「エレキブーム」を生んだTHE VENTURES、なぜ日本で最も愛された米バンドになったのか

米ワシントン州タコマ出身のインストゥルメンタル・ロック4人組THE VENTURESは、1960年、ジャズのインスト曲をカバーした〈Walk Don't Run〉でレコーディング・キャリアを本格的にスタートさせた。この曲はその後65年にわたり演奏され続け、サーフロックを代表する歌詞なしの名曲として、数多くの映画やドラマで使用されてきた。
タコマから日本へ――言葉を超えたつながり
1960年代のTHE VENTURESは、米本国では〈Walk Don't Run〉と1968年のテレビドラマ主題歌〈Hawaii Five-O〉の2曲しかトップ10入りしていない。しかしアルバムはほぼ毎作Billboardトップ50入りを果たし、年に3枚ペースでリリースを続けた。テーマも自由奔放で、1961年発表の『The Colorful Ventures』(全曲タイトルが色の名前)から、1964年の『The Ventures in Space』(SFテーマ)まで多彩だった。
1962年、バンドはBobby Veeとともに来日ツアーを行ったが、予算の制約から実際にステージに立ったのはギタリストのBob BogleとリズムギターのDon Wilsonの2人だけだった。編成は縮小されていたものの、歌詞のないインストゥルメンタル演奏は言葉の壁を自然と取り払い、日本のファンの間で瞬く間にブームを巻き起こした。
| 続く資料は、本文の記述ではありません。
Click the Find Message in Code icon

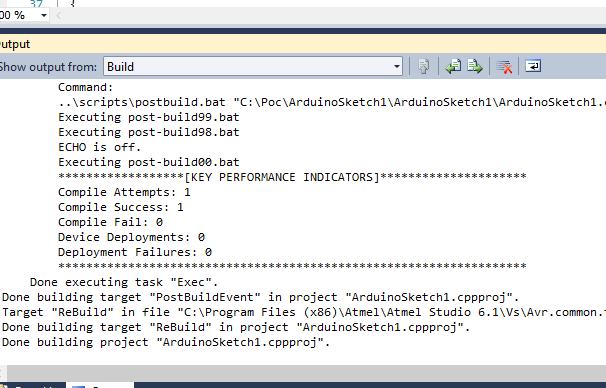pos(424,66)
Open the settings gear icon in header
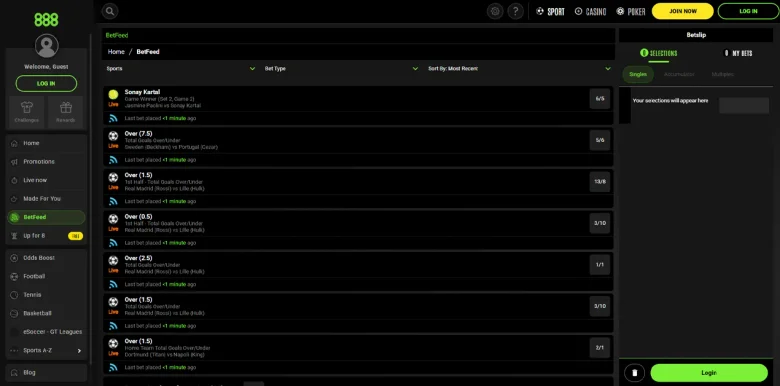 coord(494,11)
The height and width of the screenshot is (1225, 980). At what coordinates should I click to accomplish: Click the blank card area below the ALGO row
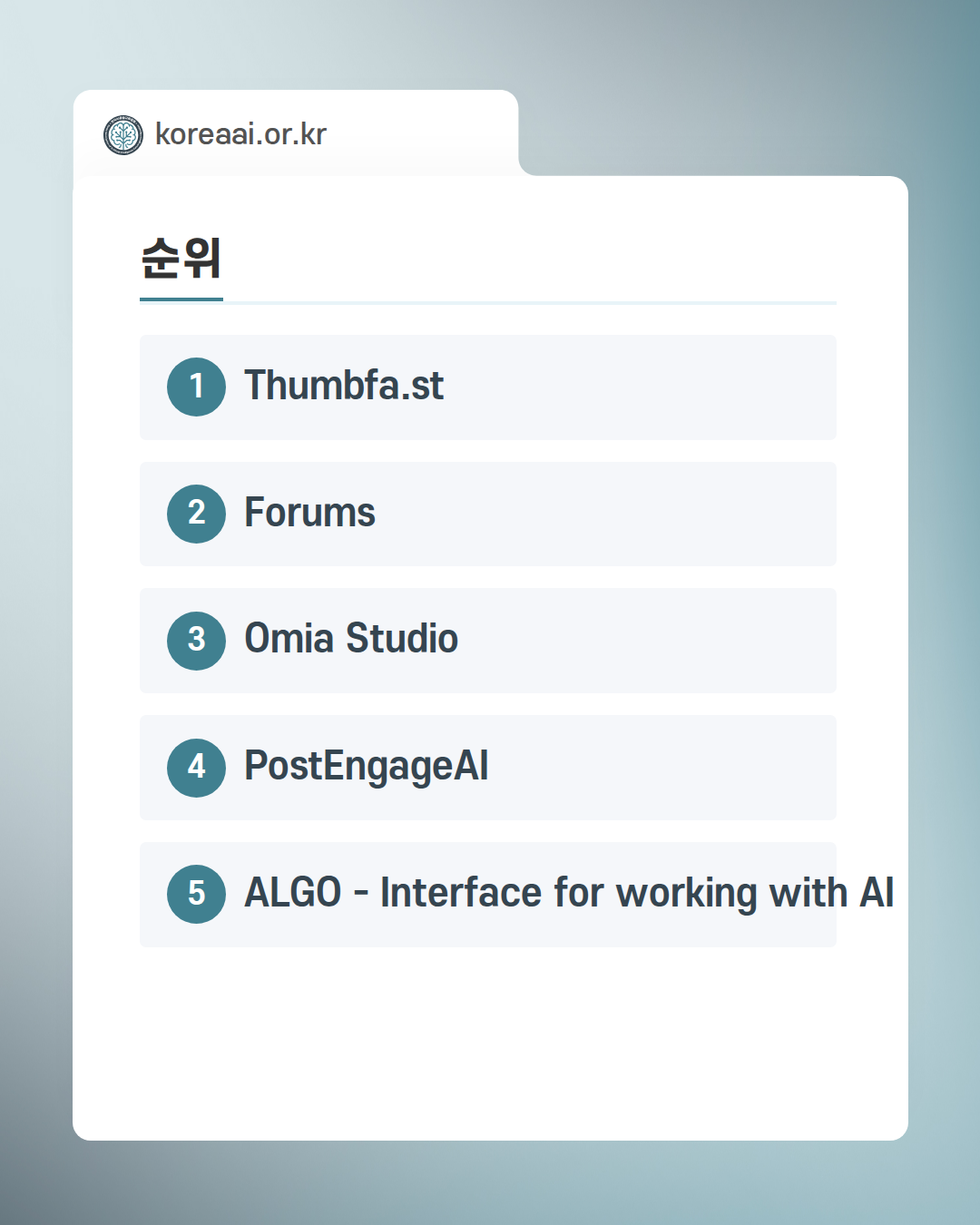490,1044
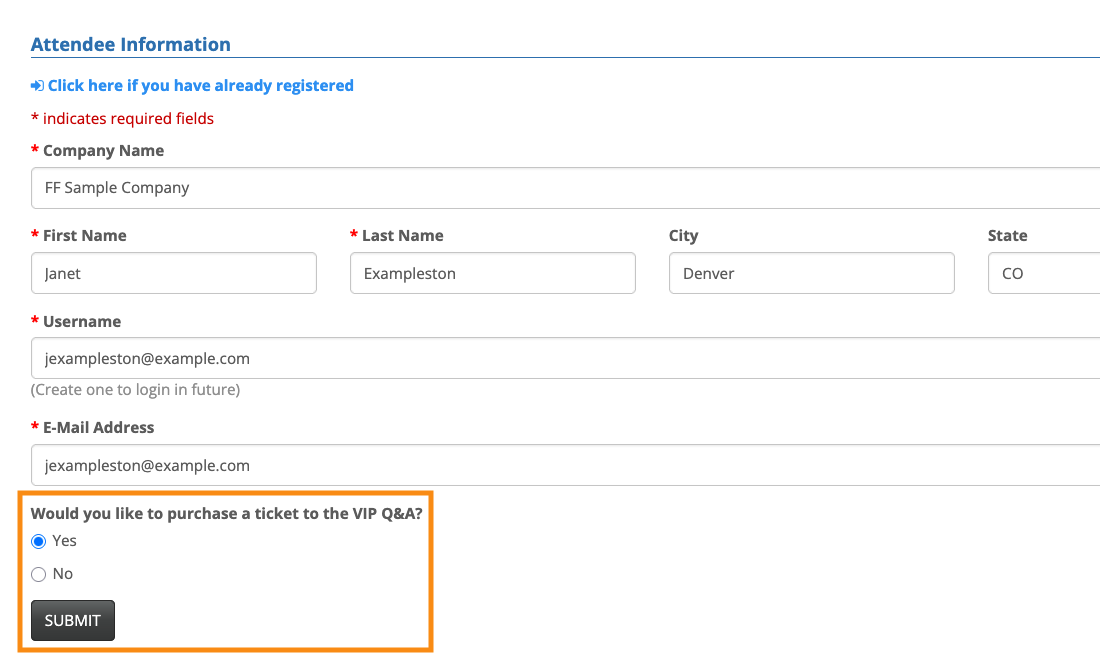This screenshot has height=666, width=1100.
Task: Click into the First Name field containing Janet
Action: 174,273
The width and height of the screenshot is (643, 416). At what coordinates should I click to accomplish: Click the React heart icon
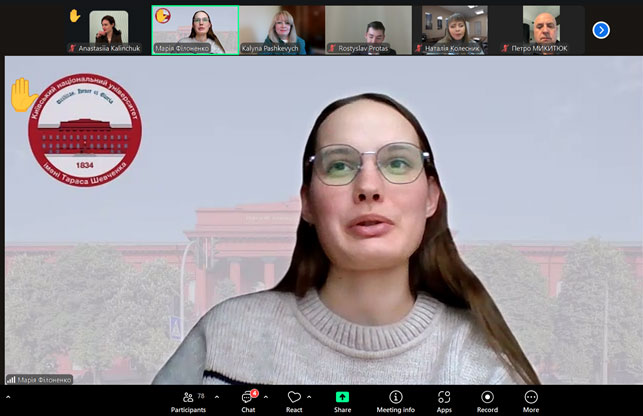(x=294, y=400)
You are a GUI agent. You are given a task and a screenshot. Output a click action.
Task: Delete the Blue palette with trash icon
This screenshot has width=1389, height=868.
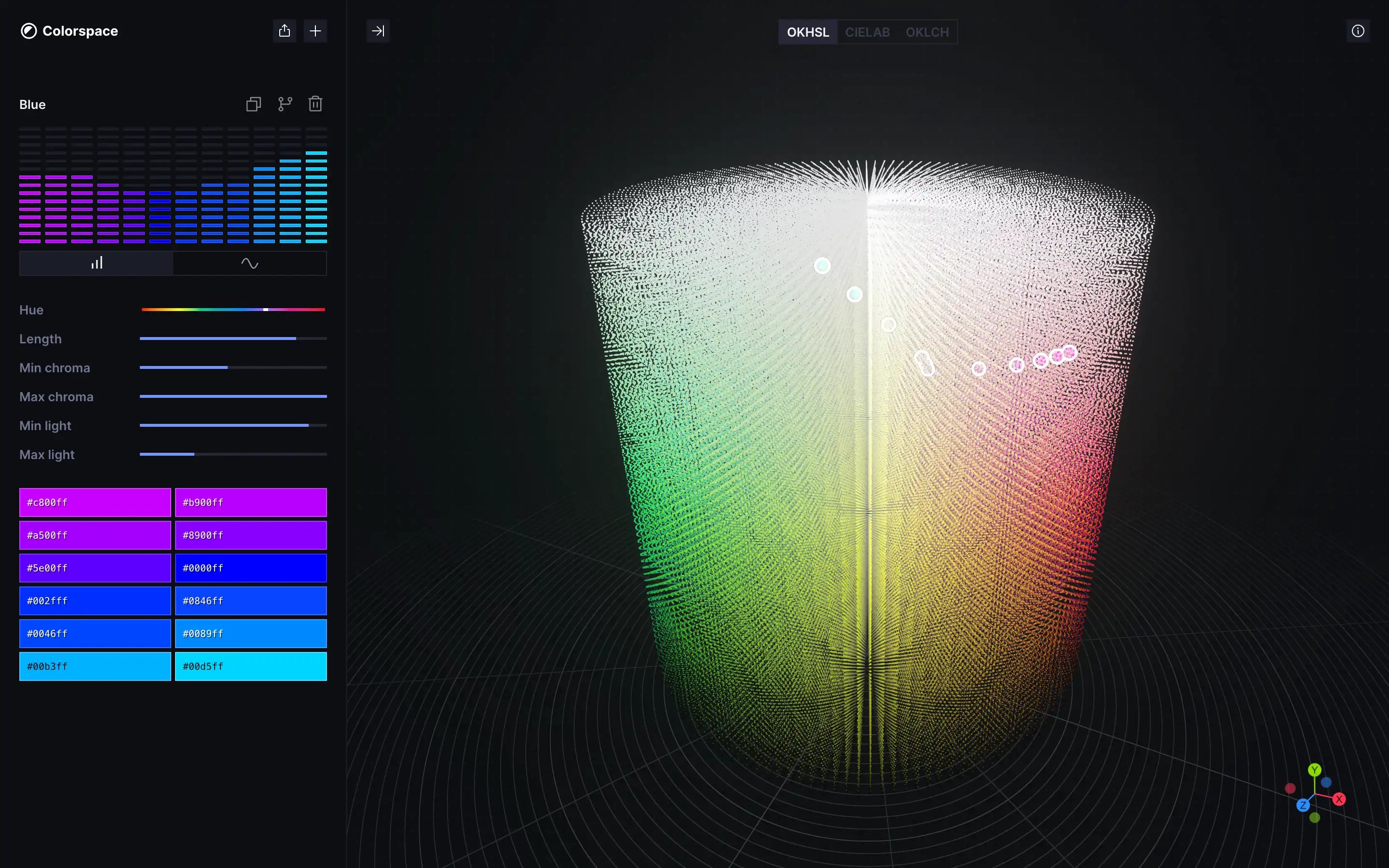[x=315, y=104]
この現象は日本で「エレキブーム」と呼ばれるようになった。THE VENTURESは一夜にして「日出づる国」で最も売れたアメリカのギターバンドとなり、その人気は本国での知名度をも上回った。Far Out Magazineの報道によれば、ベーシストで後にリードギターも務めたNokie Edwardsは1996年のインタビューで、THE VENTURESの演奏スタイルは完全に直感によるものだったと語っている。「ギター2本、ベース1本、ドラム1組。ただそれだけで演奏していた。おそらく最も多くコピーされたバンドの一つだろう」。
サーフロックの中での位置づけと歴史的文脈
THE VENTURES自身はサーフカルチャーに実際に触れた経験がなかったにもかかわらず、当時The Beach BoysやThe Chantaysらが牽引していたカリフォルニアのビーチ文化の波に乗る形で、「サーフバンド」というレッテルを貼られることになった。Bogleは1998年のインタビューで、ロサンゼルスに来るまで「サーフミュージック」という言葉自体を聞いたことがなかったと明かしている。
サーフロック史においては、Dick Daleが1961年に発表した〈Let's Go Trippin'〉が正式な起点とされることが多い。しかしTHE VENTURESの〈Walk Don't Run〉は、英国のバンドThe Shadowsによる〈Apache〉と同じく1960年夏に大きな成功を収めており、時系列で見ればDaleのブレイクよりも先んじていたことになる。